**INSTRUCTIONS TO FOLLOW**
In the blog post on the dollar's global role, can you write out the passage that begins at the words "However, the always" and stops after "world’s financial balances).", substituting "Wall Street veterans" for "Goldmanites"?

**PROVIDED TEXT**
I wrote a blog post on the global role of the dollar and on request from Corey Robin in a second post spelled out a couple of scenarios in which the crude economic nationalism of a Trump administration might come into conflict with the dollar’s global role. The three basic zones of conflict are: (1) the tension between the dollar’s reserve role and the desire of the Trump administration to boost exports by increasing American “competitiveness” and talking down the dollar; (2) tensions around global bank regulation; (3) nationalist backlash from Trumpites in Congress against the role of the Fed as a global liquidity supplier, by way principally of the swap lines. As Jacob Feygin puts it in his excellent response, what is at stake in a more general sense is the ability of the Fed to respond “flexibly” i.e. autonomously and in an ad hoc fashion, to the variety of shocks that the inherently unstable, global credit system can throw up. Central bank independence a l’Americaine means not so much independence from politics so as enable strict adherence to conservative rules (this is the German interpretation), as license to do whatever it takes when deemed necessary.
These scenarios were framed by the juxtaposition of global v. national. They may also subliminally reflect some European/German biases which lead me to think economic nationalism in terms of “Deutschmark” or in this case “Dollar patriotism”. The remarks may also reflect my simultaneous immersion in the foreign policy discussion of a future with Trump. There the Trump administration is characterized essentially as a boorish, incoherent nationalist actor, or one motivated by a bizarre ideology a la Bannon, or one that is in the pocket of Putin by way of Flynn and Trump. If there is a similar incoherence and simplistic nationalism operating on the economic policy side, then my scenarios make sense,, as in “don’t mess with my dollars”, don’t outsource dollar production to some foreign central bank etc etc.. The letter by McHenry to Yellen, the tone of which has to be read to be believed, suggests that boorish and crude nationalism very much is the order of the day, at least amongst the Trumpery in Congress McHenry-letter-to-Yellen .
However, the always brilliant Anusar Farooqui adds a different take. What if the Trump administration’s economic team are different? What if they are “Goldmanites” backed by a disinhibited populist surge and a get rich quick drive to deregulation. Then, you might get the following scenario which for sake of comprehension NOT so as to set off alarm bells I would label as “inflationist” (right now a dose of moderate inflation would be a tonic to the world’s financial balances).
Here is Anusar’s scenario: “Trumpites could square the circle if they gained control of the Fed. Specifically, a deficit spending shock together with looser than expected monetary policy would weaken the dollar and increase the supply of Tbills (AT: Treasury bills, short term government which have been in short supply and are important for the operation of the short-term money markets) thereby alleviating the global shortage of safe assets. The unshackling of US banks would tend to amplify the benign global effect of such a policy mix because, as Pozsar (AT Zoltan Pozsar … great “heterodox” analyst at Credit Suisse. One of Perry Mehrling’s “inside” people) noted in Global Money Notes #8 (a CS research publication), US banks have replaced prime money funds as the marginal lenders of dollars to foreign banks.”

**DATASET CONTENT**

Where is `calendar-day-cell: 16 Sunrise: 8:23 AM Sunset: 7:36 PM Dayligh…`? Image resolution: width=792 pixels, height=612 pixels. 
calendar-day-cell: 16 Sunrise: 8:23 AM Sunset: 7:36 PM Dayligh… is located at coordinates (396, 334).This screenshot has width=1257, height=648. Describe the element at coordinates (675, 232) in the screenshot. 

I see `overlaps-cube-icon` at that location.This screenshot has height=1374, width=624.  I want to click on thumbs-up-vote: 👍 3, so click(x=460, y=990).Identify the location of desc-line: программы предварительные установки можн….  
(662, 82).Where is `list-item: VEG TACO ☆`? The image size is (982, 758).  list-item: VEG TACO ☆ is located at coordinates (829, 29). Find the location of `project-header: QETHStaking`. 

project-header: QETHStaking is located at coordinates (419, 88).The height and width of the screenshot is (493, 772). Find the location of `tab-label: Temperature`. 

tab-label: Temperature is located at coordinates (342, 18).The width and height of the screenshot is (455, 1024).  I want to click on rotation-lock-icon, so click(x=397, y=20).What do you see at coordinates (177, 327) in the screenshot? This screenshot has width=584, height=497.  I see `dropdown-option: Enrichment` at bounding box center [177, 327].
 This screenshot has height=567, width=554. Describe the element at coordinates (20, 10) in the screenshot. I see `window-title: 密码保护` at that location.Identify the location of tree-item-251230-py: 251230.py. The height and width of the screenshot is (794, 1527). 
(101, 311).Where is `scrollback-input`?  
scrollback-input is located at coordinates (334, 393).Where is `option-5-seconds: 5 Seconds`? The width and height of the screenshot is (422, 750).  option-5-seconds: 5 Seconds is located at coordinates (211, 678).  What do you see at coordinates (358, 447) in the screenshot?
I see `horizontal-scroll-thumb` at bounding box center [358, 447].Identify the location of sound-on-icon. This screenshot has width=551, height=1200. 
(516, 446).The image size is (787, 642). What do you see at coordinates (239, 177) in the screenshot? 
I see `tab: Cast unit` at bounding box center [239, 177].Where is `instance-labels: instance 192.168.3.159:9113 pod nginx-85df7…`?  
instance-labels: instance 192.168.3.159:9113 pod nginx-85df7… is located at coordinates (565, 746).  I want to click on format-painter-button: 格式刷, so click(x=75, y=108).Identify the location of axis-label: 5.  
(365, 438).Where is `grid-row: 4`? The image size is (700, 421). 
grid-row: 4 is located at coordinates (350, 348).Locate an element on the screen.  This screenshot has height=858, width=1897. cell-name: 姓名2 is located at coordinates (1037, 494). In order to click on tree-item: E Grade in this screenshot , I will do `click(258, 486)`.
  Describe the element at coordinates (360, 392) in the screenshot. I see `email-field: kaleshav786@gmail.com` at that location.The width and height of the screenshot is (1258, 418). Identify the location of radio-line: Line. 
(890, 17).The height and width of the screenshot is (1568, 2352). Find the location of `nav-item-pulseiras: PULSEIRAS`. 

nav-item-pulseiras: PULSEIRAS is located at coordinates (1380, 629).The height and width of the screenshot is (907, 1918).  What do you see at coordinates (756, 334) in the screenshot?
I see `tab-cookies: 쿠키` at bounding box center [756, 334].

**ANSWER BOX**
However, the always brilliant Anusar Farooqui adds a different take. What if the Trump administration’s economic team are different? What if they are “Wall Street veterans” backed by a disinhibited populist surge and a get rich quick drive to deregulation. Then, you might get the following scenario which for sake of comprehension NOT so as to set off alarm bells I would label as “inflationist” (right now a dose of moderate inflation would be a tonic to the world’s financial balances).